BEGIN

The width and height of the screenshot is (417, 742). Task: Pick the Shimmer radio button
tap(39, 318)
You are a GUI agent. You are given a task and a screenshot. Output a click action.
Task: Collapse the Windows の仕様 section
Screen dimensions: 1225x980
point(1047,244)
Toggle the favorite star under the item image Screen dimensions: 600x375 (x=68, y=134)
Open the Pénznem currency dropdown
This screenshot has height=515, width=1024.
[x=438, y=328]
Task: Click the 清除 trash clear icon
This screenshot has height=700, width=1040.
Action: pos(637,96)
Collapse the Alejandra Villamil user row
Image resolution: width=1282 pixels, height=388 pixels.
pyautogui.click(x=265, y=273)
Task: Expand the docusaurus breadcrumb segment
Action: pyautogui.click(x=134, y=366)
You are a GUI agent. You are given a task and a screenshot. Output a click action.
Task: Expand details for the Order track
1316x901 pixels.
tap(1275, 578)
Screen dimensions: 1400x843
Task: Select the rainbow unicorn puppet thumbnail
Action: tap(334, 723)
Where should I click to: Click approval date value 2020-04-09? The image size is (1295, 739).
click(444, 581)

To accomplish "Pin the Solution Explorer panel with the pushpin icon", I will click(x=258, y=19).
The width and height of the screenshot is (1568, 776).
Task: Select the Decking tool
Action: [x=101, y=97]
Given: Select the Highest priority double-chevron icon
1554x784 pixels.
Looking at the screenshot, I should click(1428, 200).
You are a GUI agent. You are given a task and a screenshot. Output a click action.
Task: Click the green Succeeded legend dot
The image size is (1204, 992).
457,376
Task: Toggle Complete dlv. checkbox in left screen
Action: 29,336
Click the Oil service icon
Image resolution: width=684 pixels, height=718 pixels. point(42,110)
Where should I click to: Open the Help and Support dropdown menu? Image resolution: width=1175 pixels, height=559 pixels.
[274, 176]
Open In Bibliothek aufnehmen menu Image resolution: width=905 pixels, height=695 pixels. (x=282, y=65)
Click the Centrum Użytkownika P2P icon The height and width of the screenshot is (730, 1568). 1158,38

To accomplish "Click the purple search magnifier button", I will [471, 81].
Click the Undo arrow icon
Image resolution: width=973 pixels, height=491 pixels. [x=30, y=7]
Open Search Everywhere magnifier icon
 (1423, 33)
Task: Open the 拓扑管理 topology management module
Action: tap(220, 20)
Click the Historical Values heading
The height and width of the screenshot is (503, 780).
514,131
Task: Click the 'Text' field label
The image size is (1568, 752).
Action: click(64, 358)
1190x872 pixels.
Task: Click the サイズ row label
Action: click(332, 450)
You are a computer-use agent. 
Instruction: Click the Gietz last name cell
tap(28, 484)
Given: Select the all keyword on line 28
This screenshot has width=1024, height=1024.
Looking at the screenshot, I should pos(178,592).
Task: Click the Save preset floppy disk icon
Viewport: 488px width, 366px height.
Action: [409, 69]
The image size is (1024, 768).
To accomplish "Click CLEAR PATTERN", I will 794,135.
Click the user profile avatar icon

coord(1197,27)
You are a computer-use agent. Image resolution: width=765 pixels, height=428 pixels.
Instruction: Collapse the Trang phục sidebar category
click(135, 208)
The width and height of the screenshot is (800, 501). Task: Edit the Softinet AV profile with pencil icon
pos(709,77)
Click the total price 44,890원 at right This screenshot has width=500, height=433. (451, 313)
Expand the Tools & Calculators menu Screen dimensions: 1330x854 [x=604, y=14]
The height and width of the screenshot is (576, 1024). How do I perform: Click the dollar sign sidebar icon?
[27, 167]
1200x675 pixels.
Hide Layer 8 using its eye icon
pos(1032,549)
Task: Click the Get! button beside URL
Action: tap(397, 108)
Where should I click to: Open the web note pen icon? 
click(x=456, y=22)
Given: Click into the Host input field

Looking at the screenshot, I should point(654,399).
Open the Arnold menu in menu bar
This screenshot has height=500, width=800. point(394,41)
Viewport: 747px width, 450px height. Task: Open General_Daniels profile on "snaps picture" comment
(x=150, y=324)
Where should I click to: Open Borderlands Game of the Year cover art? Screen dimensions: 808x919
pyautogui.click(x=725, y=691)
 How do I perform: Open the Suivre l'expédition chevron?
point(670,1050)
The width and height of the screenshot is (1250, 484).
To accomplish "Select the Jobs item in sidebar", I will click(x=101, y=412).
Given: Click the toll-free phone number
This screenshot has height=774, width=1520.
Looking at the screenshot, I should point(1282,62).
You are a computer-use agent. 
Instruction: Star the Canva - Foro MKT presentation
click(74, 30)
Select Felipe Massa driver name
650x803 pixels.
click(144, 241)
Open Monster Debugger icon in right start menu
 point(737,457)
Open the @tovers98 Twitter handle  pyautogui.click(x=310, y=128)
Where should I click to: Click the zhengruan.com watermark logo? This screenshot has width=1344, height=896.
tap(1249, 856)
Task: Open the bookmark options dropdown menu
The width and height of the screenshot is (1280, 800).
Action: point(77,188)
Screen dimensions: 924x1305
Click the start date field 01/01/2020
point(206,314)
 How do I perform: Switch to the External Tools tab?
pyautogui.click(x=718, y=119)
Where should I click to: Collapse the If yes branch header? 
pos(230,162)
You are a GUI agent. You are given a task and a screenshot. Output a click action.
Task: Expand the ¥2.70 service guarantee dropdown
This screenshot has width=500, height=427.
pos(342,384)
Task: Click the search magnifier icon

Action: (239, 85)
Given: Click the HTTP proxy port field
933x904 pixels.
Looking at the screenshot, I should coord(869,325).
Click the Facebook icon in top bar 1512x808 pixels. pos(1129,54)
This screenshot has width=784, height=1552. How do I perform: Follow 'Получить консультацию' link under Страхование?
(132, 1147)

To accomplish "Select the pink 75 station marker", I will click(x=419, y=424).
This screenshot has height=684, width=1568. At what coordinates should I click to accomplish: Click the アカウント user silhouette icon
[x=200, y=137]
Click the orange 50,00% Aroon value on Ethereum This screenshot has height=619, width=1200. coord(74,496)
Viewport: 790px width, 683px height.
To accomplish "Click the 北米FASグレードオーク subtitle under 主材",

END

#### What to work on:
The answer must reproduce every record exactly.

#### Exercise response:
The width and height of the screenshot is (417, 742). Task: Pick the Shimmer radio button
tap(39, 318)
You are a GUI agent. You are given a task and a screenshot. Output a click action.
Task: Collapse the Windows の仕様 section
Screen dimensions: 1225x980
point(1047,244)
Toggle the favorite star under the item image Screen dimensions: 600x375 (x=68, y=134)
Open the Pénznem currency dropdown
This screenshot has height=515, width=1024.
[x=438, y=328]
Task: Click the 清除 trash clear icon
This screenshot has height=700, width=1040.
Action: pos(637,96)
Collapse the Alejandra Villamil user row
Image resolution: width=1282 pixels, height=388 pixels.
pyautogui.click(x=265, y=273)
Task: Expand the docusaurus breadcrumb segment
Action: pyautogui.click(x=134, y=366)
You are a GUI agent. You are given a task and a screenshot. Output a click action.
Task: Expand details for the Order track
1316x901 pixels.
tap(1275, 578)
Screen dimensions: 1400x843
Task: Select the rainbow unicorn puppet thumbnail
Action: tap(334, 723)
Where should I click to: Click approval date value 2020-04-09? The image size is (1295, 739).
click(444, 581)

To accomplish "Pin the Solution Explorer panel with the pushpin icon", I will click(x=258, y=19).
The width and height of the screenshot is (1568, 776).
Task: Select the Decking tool
Action: [x=101, y=97]
Given: Select the Highest priority double-chevron icon
1554x784 pixels.
Looking at the screenshot, I should click(1428, 200).
You are a GUI agent. You are given a task and a screenshot. Output a click action.
Task: Click the green Succeeded legend dot
The image size is (1204, 992).
457,376
Task: Toggle Complete dlv. checkbox in left screen
Action: 29,336
Click the Oil service icon
Image resolution: width=684 pixels, height=718 pixels. point(42,110)
Where should I click to: Open the Help and Support dropdown menu? Image resolution: width=1175 pixels, height=559 pixels.
[274, 176]
Open In Bibliothek aufnehmen menu Image resolution: width=905 pixels, height=695 pixels. (x=282, y=65)
Click the Centrum Użytkownika P2P icon The height and width of the screenshot is (730, 1568). 1158,38

To accomplish "Click the purple search magnifier button", I will [471, 81].
Click the Undo arrow icon
Image resolution: width=973 pixels, height=491 pixels. [x=30, y=7]
Open Search Everywhere magnifier icon
 (1423, 33)
Task: Open the 拓扑管理 topology management module
Action: tap(220, 20)
Click the Historical Values heading
The height and width of the screenshot is (503, 780).
514,131
Task: Click the 'Text' field label
The image size is (1568, 752).
Action: click(64, 358)
1190x872 pixels.
Task: Click the サイズ row label
Action: click(332, 450)
You are a computer-use agent. 
Instruction: Click the Gietz last name cell
tap(28, 484)
Given: Select the all keyword on line 28
This screenshot has width=1024, height=1024.
Looking at the screenshot, I should pos(178,592).
Task: Click the Save preset floppy disk icon
Viewport: 488px width, 366px height.
Action: [409, 69]
The image size is (1024, 768).
To accomplish "Click CLEAR PATTERN", I will 794,135.
Click the user profile avatar icon

coord(1197,27)
You are a computer-use agent. Image resolution: width=765 pixels, height=428 pixels.
Instruction: Collapse the Trang phục sidebar category
click(135, 208)
The width and height of the screenshot is (800, 501). Task: Edit the Softinet AV profile with pencil icon
pos(709,77)
Click the total price 44,890원 at right This screenshot has width=500, height=433. (451, 313)
Expand the Tools & Calculators menu Screen dimensions: 1330x854 [x=604, y=14]
The height and width of the screenshot is (576, 1024). How do I perform: Click the dollar sign sidebar icon?
[27, 167]
1200x675 pixels.
Hide Layer 8 using its eye icon
pos(1032,549)
Task: Click the Get! button beside URL
Action: tap(397, 108)
Where should I click to: Open the web note pen icon? 
click(x=456, y=22)
Given: Click into the Host input field

Looking at the screenshot, I should point(654,399).
Open the Arnold menu in menu bar
This screenshot has height=500, width=800. point(394,41)
Viewport: 747px width, 450px height. Task: Open General_Daniels profile on "snaps picture" comment
(x=150, y=324)
Where should I click to: Open Borderlands Game of the Year cover art? Screen dimensions: 808x919
pyautogui.click(x=725, y=691)
 How do I perform: Open the Suivre l'expédition chevron?
point(670,1050)
The width and height of the screenshot is (1250, 484).
To accomplish "Select the Jobs item in sidebar", I will click(x=101, y=412).
Given: Click the toll-free phone number
This screenshot has height=774, width=1520.
Looking at the screenshot, I should point(1282,62).
You are a computer-use agent. 
Instruction: Star the Canva - Foro MKT presentation
click(74, 30)
Select Felipe Massa driver name
650x803 pixels.
click(144, 241)
Open Monster Debugger icon in right start menu
 point(737,457)
Open the @tovers98 Twitter handle  pyautogui.click(x=310, y=128)
Where should I click to: Click the zhengruan.com watermark logo? This screenshot has width=1344, height=896.
tap(1249, 856)
Task: Open the bookmark options dropdown menu
The width and height of the screenshot is (1280, 800).
Action: point(77,188)
Screen dimensions: 924x1305
Click the start date field 01/01/2020
point(206,314)
 How do I perform: Switch to the External Tools tab?
pyautogui.click(x=718, y=119)
Where should I click to: Collapse the If yes branch header? 
pos(230,162)
You are a GUI agent. You are given a task and a screenshot. Output a click action.
Task: Expand the ¥2.70 service guarantee dropdown
This screenshot has width=500, height=427.
pos(342,384)
Task: Click the search magnifier icon

Action: (239, 85)
Given: Click the HTTP proxy port field
933x904 pixels.
Looking at the screenshot, I should coord(869,325).
Click the Facebook icon in top bar 1512x808 pixels. pos(1129,54)
This screenshot has width=784, height=1552. How do I perform: Follow 'Получить консультацию' link under Страхование?
(132, 1147)

To accomplish "Select the pink 75 station marker", I will click(x=419, y=424).
This screenshot has height=684, width=1568. At what coordinates should I click to accomplish: Click the アカウント user silhouette icon
[x=200, y=137]
Click the orange 50,00% Aroon value on Ethereum This screenshot has height=619, width=1200. coord(74,496)
Viewport: 790px width, 683px height.
To accomplish "Click the 北米FASグレードオーク subtitle under 主材",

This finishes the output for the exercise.